Data to process:
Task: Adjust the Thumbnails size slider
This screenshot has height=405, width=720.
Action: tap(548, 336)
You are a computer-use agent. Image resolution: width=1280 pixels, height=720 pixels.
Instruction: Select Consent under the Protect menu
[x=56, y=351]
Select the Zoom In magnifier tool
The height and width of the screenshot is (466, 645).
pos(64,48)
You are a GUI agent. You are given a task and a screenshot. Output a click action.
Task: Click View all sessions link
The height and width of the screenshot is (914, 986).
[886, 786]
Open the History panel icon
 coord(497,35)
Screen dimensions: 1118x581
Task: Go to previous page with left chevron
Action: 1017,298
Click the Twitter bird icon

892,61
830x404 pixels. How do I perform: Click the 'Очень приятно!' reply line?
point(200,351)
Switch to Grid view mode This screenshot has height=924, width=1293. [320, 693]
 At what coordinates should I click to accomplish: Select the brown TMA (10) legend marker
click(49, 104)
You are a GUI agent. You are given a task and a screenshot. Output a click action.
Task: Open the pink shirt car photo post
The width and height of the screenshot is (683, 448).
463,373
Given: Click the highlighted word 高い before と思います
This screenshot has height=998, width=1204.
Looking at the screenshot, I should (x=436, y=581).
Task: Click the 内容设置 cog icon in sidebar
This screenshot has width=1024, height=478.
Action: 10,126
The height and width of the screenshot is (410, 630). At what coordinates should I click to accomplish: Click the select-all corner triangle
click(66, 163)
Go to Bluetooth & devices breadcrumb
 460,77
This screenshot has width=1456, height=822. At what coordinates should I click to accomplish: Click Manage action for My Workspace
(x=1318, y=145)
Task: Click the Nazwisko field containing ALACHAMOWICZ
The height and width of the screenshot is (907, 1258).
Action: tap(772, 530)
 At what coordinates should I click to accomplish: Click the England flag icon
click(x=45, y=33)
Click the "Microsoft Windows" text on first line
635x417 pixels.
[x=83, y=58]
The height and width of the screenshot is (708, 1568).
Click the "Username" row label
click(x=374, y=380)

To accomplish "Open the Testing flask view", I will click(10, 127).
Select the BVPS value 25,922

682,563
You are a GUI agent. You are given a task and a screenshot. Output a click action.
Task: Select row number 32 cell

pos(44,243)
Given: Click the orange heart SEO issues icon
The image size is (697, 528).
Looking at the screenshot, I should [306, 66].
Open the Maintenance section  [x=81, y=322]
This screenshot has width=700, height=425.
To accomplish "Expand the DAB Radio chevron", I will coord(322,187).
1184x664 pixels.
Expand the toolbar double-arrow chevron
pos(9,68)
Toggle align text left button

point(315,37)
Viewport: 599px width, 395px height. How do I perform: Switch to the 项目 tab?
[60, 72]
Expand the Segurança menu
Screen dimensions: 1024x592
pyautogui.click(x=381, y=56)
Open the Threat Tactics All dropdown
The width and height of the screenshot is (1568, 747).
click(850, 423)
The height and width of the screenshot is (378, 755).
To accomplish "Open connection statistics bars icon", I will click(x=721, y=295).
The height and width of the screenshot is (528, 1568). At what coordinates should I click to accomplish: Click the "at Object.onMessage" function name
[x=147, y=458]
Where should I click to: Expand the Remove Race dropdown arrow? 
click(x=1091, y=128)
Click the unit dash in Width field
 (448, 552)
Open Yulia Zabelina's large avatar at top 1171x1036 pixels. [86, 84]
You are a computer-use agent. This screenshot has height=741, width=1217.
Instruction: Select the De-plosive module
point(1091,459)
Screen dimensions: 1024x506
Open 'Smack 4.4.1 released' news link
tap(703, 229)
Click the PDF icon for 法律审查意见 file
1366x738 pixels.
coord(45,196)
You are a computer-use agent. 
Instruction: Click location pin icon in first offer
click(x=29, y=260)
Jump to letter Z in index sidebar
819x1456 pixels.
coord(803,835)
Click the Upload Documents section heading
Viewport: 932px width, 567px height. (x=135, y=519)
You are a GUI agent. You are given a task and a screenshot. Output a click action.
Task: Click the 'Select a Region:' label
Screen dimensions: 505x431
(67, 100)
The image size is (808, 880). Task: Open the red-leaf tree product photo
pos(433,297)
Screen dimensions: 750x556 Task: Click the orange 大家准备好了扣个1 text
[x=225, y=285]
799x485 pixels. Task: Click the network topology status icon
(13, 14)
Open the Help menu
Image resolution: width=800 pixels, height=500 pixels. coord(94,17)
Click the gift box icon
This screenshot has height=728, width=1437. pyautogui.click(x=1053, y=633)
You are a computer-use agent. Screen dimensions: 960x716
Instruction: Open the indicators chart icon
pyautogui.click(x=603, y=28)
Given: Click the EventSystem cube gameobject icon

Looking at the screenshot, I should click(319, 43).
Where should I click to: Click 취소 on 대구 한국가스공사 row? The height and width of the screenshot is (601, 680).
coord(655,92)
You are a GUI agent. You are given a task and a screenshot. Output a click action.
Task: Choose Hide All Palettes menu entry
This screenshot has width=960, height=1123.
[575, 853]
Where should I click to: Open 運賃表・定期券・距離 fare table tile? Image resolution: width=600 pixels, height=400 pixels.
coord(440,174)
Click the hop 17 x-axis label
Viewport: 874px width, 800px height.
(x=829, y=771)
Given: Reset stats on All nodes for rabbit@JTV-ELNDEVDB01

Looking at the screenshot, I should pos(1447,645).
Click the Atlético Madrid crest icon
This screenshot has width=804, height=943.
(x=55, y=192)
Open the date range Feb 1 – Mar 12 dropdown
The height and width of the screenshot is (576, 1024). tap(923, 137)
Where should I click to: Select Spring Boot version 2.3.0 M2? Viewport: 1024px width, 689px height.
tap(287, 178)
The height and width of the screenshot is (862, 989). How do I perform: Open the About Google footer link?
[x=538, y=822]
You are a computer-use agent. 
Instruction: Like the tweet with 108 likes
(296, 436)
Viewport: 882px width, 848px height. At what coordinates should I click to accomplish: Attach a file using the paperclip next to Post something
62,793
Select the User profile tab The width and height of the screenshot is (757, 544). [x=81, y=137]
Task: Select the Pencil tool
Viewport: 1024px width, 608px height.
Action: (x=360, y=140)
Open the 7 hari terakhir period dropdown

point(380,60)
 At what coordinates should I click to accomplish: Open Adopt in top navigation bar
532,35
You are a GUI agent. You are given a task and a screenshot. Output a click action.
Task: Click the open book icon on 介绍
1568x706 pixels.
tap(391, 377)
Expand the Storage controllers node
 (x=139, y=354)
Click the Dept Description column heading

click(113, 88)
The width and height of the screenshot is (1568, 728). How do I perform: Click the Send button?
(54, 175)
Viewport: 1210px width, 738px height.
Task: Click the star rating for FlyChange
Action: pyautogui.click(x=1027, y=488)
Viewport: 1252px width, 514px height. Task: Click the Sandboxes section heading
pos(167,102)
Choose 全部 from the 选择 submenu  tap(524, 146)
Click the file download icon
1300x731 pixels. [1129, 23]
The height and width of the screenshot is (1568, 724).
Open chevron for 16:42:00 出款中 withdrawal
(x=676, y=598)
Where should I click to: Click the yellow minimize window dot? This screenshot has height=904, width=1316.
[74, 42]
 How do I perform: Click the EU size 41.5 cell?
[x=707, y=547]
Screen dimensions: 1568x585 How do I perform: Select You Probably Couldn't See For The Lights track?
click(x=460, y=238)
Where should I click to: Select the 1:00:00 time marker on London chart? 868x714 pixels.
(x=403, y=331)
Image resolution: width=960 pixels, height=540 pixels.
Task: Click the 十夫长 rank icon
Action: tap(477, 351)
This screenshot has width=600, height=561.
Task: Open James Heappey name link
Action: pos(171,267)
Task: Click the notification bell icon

Assignment: Take the records above and write each one out again exactly.

Expected answer:
Task: Adjust the Thumbnails size slider
This screenshot has height=405, width=720.
Action: tap(548, 336)
You are a computer-use agent. Image resolution: width=1280 pixels, height=720 pixels.
Instruction: Select Consent under the Protect menu
[x=56, y=351]
Select the Zoom In magnifier tool
The height and width of the screenshot is (466, 645).
pos(64,48)
You are a GUI agent. You are given a task and a screenshot. Output a click action.
Task: Click View all sessions link
The height and width of the screenshot is (914, 986).
[886, 786]
Open the History panel icon
 coord(497,35)
Screen dimensions: 1118x581
Task: Go to previous page with left chevron
Action: 1017,298
Click the Twitter bird icon

892,61
830x404 pixels. How do I perform: Click the 'Очень приятно!' reply line?
point(200,351)
Switch to Grid view mode This screenshot has height=924, width=1293. [320, 693]
 At what coordinates should I click to accomplish: Select the brown TMA (10) legend marker
click(49, 104)
You are a GUI agent. You are given a task and a screenshot. Output a click action.
Task: Open the pink shirt car photo post
The width and height of the screenshot is (683, 448).
463,373
Given: Click the highlighted word 高い before と思います
This screenshot has height=998, width=1204.
Looking at the screenshot, I should (x=436, y=581).
Task: Click the 内容设置 cog icon in sidebar
This screenshot has width=1024, height=478.
Action: 10,126
The height and width of the screenshot is (410, 630). At what coordinates should I click to accomplish: Click the select-all corner triangle
click(66, 163)
Go to Bluetooth & devices breadcrumb
 460,77
This screenshot has width=1456, height=822. At what coordinates should I click to accomplish: Click Manage action for My Workspace
(x=1318, y=145)
Task: Click the Nazwisko field containing ALACHAMOWICZ
The height and width of the screenshot is (907, 1258).
Action: tap(772, 530)
 At what coordinates should I click to accomplish: Click the England flag icon
click(x=45, y=33)
Click the "Microsoft Windows" text on first line
635x417 pixels.
[x=83, y=58]
The height and width of the screenshot is (708, 1568).
Click the "Username" row label
click(x=374, y=380)

To accomplish "Open the Testing flask view", I will click(10, 127).
Select the BVPS value 25,922

682,563
You are a GUI agent. You are given a task and a screenshot. Output a click action.
Task: Select row number 32 cell

pos(44,243)
Given: Click the orange heart SEO issues icon
The image size is (697, 528).
Looking at the screenshot, I should [306, 66].
Open the Maintenance section  [x=81, y=322]
This screenshot has width=700, height=425.
To accomplish "Expand the DAB Radio chevron", I will coord(322,187).
1184x664 pixels.
Expand the toolbar double-arrow chevron
pos(9,68)
Toggle align text left button

point(315,37)
Viewport: 599px width, 395px height. How do I perform: Switch to the 项目 tab?
[60, 72]
Expand the Segurança menu
Screen dimensions: 1024x592
pyautogui.click(x=381, y=56)
Open the Threat Tactics All dropdown
The width and height of the screenshot is (1568, 747).
click(850, 423)
The height and width of the screenshot is (378, 755).
To accomplish "Open connection statistics bars icon", I will click(x=721, y=295).
The height and width of the screenshot is (528, 1568). At what coordinates should I click to accomplish: Click the "at Object.onMessage" function name
[x=147, y=458]
Where should I click to: Expand the Remove Race dropdown arrow? 
click(x=1091, y=128)
Click the unit dash in Width field
 (448, 552)
Open Yulia Zabelina's large avatar at top 1171x1036 pixels. [86, 84]
You are a computer-use agent. This screenshot has height=741, width=1217.
Instruction: Select the De-plosive module
point(1091,459)
Screen dimensions: 1024x506
Open 'Smack 4.4.1 released' news link
tap(703, 229)
Click the PDF icon for 法律审查意见 file
1366x738 pixels.
coord(45,196)
You are a computer-use agent. 
Instruction: Click location pin icon in first offer
click(x=29, y=260)
Jump to letter Z in index sidebar
819x1456 pixels.
coord(803,835)
Click the Upload Documents section heading
Viewport: 932px width, 567px height. (x=135, y=519)
You are a GUI agent. You are given a task and a screenshot. Output a click action.
Task: Click the 'Select a Region:' label
Screen dimensions: 505x431
(67, 100)
The image size is (808, 880). Task: Open the red-leaf tree product photo
pos(433,297)
Screen dimensions: 750x556 Task: Click the orange 大家准备好了扣个1 text
[x=225, y=285]
799x485 pixels. Task: Click the network topology status icon
(13, 14)
Open the Help menu
Image resolution: width=800 pixels, height=500 pixels. coord(94,17)
Click the gift box icon
This screenshot has height=728, width=1437. pyautogui.click(x=1053, y=633)
You are a computer-use agent. Screen dimensions: 960x716
Instruction: Open the indicators chart icon
pyautogui.click(x=603, y=28)
Given: Click the EventSystem cube gameobject icon

Looking at the screenshot, I should click(319, 43).
Where should I click to: Click 취소 on 대구 한국가스공사 row? The height and width of the screenshot is (601, 680).
coord(655,92)
You are a GUI agent. You are given a task and a screenshot. Output a click action.
Task: Choose Hide All Palettes menu entry
This screenshot has width=960, height=1123.
[575, 853]
Where should I click to: Open 運賃表・定期券・距離 fare table tile? Image resolution: width=600 pixels, height=400 pixels.
coord(440,174)
Click the hop 17 x-axis label
Viewport: 874px width, 800px height.
(x=829, y=771)
Given: Reset stats on All nodes for rabbit@JTV-ELNDEVDB01

Looking at the screenshot, I should pos(1447,645).
Click the Atlético Madrid crest icon
This screenshot has width=804, height=943.
(x=55, y=192)
Open the date range Feb 1 – Mar 12 dropdown
The height and width of the screenshot is (576, 1024). tap(923, 137)
Where should I click to: Select Spring Boot version 2.3.0 M2? Viewport: 1024px width, 689px height.
tap(287, 178)
The height and width of the screenshot is (862, 989). How do I perform: Open the About Google footer link?
[x=538, y=822]
You are a computer-use agent. 
Instruction: Like the tweet with 108 likes
(296, 436)
Viewport: 882px width, 848px height. At what coordinates should I click to accomplish: Attach a file using the paperclip next to Post something
62,793
Select the User profile tab The width and height of the screenshot is (757, 544). [x=81, y=137]
Task: Select the Pencil tool
Viewport: 1024px width, 608px height.
Action: (x=360, y=140)
Open the 7 hari terakhir period dropdown

point(380,60)
 At what coordinates should I click to accomplish: Open Adopt in top navigation bar
532,35
You are a GUI agent. You are given a task and a screenshot. Output a click action.
Task: Click the open book icon on 介绍
1568x706 pixels.
tap(391, 377)
Expand the Storage controllers node
 (x=139, y=354)
Click the Dept Description column heading

click(113, 88)
The width and height of the screenshot is (1568, 728). How do I perform: Click the Send button?
(54, 175)
Viewport: 1210px width, 738px height.
Task: Click the star rating for FlyChange
Action: pyautogui.click(x=1027, y=488)
Viewport: 1252px width, 514px height. Task: Click the Sandboxes section heading
pos(167,102)
Choose 全部 from the 选择 submenu  tap(524, 146)
Click the file download icon
1300x731 pixels. [1129, 23]
The height and width of the screenshot is (1568, 724).
Open chevron for 16:42:00 出款中 withdrawal
(x=676, y=598)
Where should I click to: Click the yellow minimize window dot? This screenshot has height=904, width=1316.
[74, 42]
 How do I perform: Click the EU size 41.5 cell?
[x=707, y=547]
Screen dimensions: 1568x585 How do I perform: Select You Probably Couldn't See For The Lights track?
click(x=460, y=238)
Where should I click to: Select the 1:00:00 time marker on London chart? 868x714 pixels.
(x=403, y=331)
Image resolution: width=960 pixels, height=540 pixels.
Task: Click the 十夫长 rank icon
Action: tap(477, 351)
This screenshot has width=600, height=561.
Task: Open James Heappey name link
Action: pos(171,267)
Task: Click the notification bell icon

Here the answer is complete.